Покинув современные театральные залы, мы придем в ангар или какое-нибудь зернохранилище и перестроим их в том духе, который нашел свое воплощение в архитектуре некоторых церквей, священных мест и храмов Верхнего Тибета.

Внутри такой конструкции будут царить особые отношения высоты и глубины. Зал будет окружен четырьмя стенами, без всяких украшений, публика будет сидеть посреди зала, внизу, на подвижных креслах, которые позволят ей следить за спектаклем, разворачивающимся вокруг нее со всех сторон. Отсутствие сцены в привычном смысле слова заставит смещать действие к четырем углам зала. Сцены будут разыгрываться на фоне стен, покрашенных известью, чтобы поглощать свет. Кроме того, вверху по всей окружности зала будут проходить галереи, как на некоторых полотнах художников Примитива.[227] Такие галереи позволят актерам всякий раз, когда действие того потребует, переходить из одного конца зала в другой, и действие может тогда разворачиваться во всех, плоскостях и во всех направлениях вверх и вниз. Крик, изданный в одном конце, будет передаваться в другой конец как бы из уст в уста, с помощью ряда усилителей и модуляторов. Действие начнет свой круг, прочертит траекторию от одного яруса до другого, от одной точки до другой. Неожиданно накал достигнет предела, разразится в нескольких местах пожаром, и истинная иллюзия, а не просто прямое воздействие спектакля на зрителя, перестанет быть пустым звуком. Распространение действия в огромном пространстве приведет к тому, что освещение какой-то сцены и различные световые эффекты спектакля будут захватывать и публику, и актеров. Множеству одновременных действий, разным фазам одного и того же действия, когда персонажи вцепятся друг в друга, как роящиеся пчелы, чтобы устоять под напором обстоятельств, а также внешнему натиску стихий будут соответствовать определенные способы освещения, имитации грома и ветра, и их контрудар испытает на себе зритель.

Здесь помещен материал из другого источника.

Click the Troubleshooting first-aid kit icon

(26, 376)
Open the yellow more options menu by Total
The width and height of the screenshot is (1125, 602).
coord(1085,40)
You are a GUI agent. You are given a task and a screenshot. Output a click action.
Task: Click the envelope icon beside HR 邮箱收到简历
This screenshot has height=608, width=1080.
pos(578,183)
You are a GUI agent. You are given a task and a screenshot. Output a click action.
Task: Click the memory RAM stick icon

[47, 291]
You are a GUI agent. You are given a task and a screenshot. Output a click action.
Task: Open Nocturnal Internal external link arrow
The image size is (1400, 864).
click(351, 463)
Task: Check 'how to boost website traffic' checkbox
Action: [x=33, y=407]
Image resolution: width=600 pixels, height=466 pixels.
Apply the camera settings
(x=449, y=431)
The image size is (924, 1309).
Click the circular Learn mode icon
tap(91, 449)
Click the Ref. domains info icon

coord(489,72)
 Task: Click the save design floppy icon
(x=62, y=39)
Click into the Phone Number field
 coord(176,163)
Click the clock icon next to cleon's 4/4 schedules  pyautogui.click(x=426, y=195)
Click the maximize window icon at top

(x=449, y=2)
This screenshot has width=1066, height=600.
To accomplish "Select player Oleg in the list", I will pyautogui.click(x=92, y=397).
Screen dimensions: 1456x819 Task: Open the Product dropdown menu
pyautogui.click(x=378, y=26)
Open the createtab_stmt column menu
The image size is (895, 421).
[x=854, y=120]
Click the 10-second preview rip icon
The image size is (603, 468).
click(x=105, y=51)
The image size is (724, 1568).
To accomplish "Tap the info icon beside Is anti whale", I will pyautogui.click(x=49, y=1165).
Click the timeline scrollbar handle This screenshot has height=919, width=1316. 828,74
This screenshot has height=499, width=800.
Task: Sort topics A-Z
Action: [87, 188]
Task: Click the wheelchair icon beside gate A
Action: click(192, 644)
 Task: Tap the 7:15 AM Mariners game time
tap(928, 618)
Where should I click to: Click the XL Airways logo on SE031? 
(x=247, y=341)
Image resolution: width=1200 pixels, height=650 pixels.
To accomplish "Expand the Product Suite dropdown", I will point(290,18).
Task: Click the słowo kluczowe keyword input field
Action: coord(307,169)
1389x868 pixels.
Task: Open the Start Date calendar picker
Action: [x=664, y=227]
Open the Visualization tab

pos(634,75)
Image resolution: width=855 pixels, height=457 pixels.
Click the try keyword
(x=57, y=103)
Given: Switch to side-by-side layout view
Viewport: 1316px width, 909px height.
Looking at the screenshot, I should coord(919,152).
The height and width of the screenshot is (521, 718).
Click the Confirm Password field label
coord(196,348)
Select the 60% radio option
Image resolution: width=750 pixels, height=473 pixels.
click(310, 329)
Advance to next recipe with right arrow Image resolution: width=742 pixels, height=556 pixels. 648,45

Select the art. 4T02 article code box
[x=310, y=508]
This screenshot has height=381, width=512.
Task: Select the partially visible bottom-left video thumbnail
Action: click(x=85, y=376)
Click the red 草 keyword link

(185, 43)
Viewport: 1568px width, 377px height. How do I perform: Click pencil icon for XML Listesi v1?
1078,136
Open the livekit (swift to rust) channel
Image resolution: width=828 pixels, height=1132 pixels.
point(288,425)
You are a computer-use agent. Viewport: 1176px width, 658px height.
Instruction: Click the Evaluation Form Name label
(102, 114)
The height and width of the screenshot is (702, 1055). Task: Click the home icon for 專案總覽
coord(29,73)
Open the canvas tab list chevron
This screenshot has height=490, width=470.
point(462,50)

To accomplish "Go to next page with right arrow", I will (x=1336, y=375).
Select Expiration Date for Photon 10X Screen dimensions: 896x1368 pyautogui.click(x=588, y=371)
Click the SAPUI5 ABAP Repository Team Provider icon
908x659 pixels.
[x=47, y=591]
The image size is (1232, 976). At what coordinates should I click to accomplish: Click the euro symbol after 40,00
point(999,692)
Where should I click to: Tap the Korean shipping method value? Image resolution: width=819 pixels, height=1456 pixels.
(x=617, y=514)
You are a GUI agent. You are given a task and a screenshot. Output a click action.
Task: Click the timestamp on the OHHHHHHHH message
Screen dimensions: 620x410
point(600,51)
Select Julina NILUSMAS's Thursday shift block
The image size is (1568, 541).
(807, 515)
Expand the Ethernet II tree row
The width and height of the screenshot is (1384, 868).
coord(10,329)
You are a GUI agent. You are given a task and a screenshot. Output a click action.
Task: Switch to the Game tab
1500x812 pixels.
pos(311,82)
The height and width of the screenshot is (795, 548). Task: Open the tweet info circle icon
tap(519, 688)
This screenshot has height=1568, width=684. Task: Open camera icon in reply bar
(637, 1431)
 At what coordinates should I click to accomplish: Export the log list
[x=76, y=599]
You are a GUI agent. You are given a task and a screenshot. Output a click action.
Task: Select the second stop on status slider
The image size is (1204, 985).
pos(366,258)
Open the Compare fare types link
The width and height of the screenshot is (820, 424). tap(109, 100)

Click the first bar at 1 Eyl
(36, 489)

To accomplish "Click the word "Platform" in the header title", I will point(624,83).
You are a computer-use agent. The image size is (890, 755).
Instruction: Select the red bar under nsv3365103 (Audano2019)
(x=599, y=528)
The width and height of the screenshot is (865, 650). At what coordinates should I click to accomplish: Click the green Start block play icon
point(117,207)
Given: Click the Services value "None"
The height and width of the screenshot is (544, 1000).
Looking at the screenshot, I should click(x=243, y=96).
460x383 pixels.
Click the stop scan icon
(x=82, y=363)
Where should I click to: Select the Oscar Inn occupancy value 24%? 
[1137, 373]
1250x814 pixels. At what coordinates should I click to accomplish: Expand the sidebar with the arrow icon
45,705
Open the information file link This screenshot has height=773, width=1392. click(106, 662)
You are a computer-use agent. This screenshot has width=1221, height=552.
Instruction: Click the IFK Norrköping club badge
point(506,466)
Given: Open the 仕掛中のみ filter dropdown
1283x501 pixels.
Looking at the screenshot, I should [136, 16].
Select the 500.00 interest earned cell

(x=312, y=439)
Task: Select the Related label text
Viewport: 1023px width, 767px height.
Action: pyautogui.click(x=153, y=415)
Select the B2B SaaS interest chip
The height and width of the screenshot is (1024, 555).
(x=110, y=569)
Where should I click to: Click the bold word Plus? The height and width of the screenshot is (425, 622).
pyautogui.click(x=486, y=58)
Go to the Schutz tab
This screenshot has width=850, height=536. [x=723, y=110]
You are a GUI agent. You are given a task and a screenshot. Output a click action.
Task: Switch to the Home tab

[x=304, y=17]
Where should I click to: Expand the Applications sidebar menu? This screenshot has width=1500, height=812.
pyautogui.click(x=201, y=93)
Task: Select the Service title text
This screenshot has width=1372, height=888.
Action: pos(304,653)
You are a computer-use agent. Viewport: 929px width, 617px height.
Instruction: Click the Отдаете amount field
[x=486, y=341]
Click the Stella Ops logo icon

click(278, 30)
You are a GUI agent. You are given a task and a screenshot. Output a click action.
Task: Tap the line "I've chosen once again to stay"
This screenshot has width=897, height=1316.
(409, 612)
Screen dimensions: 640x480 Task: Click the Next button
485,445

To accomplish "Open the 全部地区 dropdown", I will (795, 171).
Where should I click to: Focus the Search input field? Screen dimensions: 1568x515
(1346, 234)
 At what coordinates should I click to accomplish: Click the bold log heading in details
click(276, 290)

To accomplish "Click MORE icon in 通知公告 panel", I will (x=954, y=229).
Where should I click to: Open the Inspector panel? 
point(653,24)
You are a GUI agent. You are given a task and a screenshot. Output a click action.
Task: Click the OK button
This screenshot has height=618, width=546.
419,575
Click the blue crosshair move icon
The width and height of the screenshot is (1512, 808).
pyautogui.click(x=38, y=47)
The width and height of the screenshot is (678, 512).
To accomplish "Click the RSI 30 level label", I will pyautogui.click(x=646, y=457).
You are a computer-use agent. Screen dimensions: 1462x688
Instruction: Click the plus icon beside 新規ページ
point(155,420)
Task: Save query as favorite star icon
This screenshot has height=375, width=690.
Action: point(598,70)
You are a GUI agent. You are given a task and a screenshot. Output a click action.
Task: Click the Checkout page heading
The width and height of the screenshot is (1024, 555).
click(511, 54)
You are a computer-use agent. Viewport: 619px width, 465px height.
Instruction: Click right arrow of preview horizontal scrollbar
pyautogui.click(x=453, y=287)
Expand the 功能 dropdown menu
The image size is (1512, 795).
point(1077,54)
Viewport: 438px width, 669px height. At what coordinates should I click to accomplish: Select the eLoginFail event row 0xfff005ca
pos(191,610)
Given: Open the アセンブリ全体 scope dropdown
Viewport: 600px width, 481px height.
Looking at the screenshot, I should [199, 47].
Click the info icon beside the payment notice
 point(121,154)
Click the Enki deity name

Однако центральная площадка все же сохранится, она не будет служить сценой в собственном смысле слова, но даст возможность соединить и завязать заново основную нить действия всякий раз, когда это нужно.

ПРЕДМЕТЫ. МАСКИ. РЕКВИЗИТ

Манекены, огромные маски, предметы необычайных размеров будут играть ту же роль, что и словесные образы, они смогут усилить конкретную сторону каждого образа и каждого выражения, — и наоборот, вещи, которые обычно требуют предметного воплощения, будут скрыты или незаметно исчезнут.

ДЕКОРАЦИИ

Декораций не будет. Для этого достаточно персонажей-иероглифов, ритуальных костюмов, манекенов в десять метров высотой, изображающих, например, бороду Короля Лира в сцене бури; больших, в человеческий рост, музыкальных инструментов; предметов неведомой формы и неведомого назначения.[228]

АКТУАЛЬНОСТЬ

Но, скажут нам, театр так далек от жизни, от событий, от современных тревог… От современных тревог… От современности и от событий, да! От тревог, от того, что они таят в глубине и сути, — нет! И в «Зогаре» (Zohar) история Рабби Симеона, сгорающего на огне, всегда современна, как всегда современен огонь.[229]

ПЬЕСЫ

Мы не станем играть литературных пьес, мы попробуем осуществить прямую постановку известных сюжетов, событий и произведений. Характер и само расположение зала требует зрелища, и для нас не может быть закрытой темы, сколь бы она ни была широка.

СПЕКТАКЛЬ

Следует возродить идею цельного спектакля (spectacleintegral). Вопрос в том, как заставить говорить, чем питать и чем заполнять пространство, чтобы, как взрывчатка, заложенная в гладкой скалистой стене, оно неожиданно породило гейзеры и цветы.

АКТЕР

Актер — это самый важный элемент, так как, от эффективности его игры зависит успех спектакля, и одновременно элемент пассивный и нейтральный, поскольку ему строго отказано во всякой личной инициативе. Есть, однако, области, где он не соблюдает столь строгих правил, и между актером, от которого требуют просто воспроизвести рыдания, и актером, который должен произнести речь со всеми признаками внутренней убежденности, лежит целая пропасть, отделяющая человека от инструмента.[230]

ИСПОЛНЕНИЕ

Спектакль будет зашифрован от начала до конца, как и язык. Только тогда в нем не будет лишних движений, все движения будут подчиняться определенному ритму; и каждый персонаж, как предельно ярко выраженный тип, его жестикуляция, выражение лица, костюм предстанут как ряд световых вспышек.

КИНО

Грубой видимости того, что существует, театр поэтически противопоставляет образ того, чего не существует вовсе. Впрочем, по характеру действия нельзя сравнивать кинематографический образ, который при всей своей поэтичности всегда ограничен возможностями пленки, и образ театральный, послушный всем требованиям жизни.

ЖЕСТОКОСТЬ

Без элемента жестокости в основе всякого спектакля театр невозможен. Поскольку мы сегодня находимся в состоянии вырождения, только через кожу можно вводить метафизику в сознание.

ПУБЛИКА

Прежде всего надо, чтобы такой театр существовал.[231]

ПРОГРАММА

Мы поставим, не придерживаясь текста:

1. Адаптацию пьесы эпохи Шекспира, отвечающую нынешнему тревожному состоянию умов, будь это шекспировский апокриф, например «Ardenof Faversham»,[232] либо другая пьеса того же времени.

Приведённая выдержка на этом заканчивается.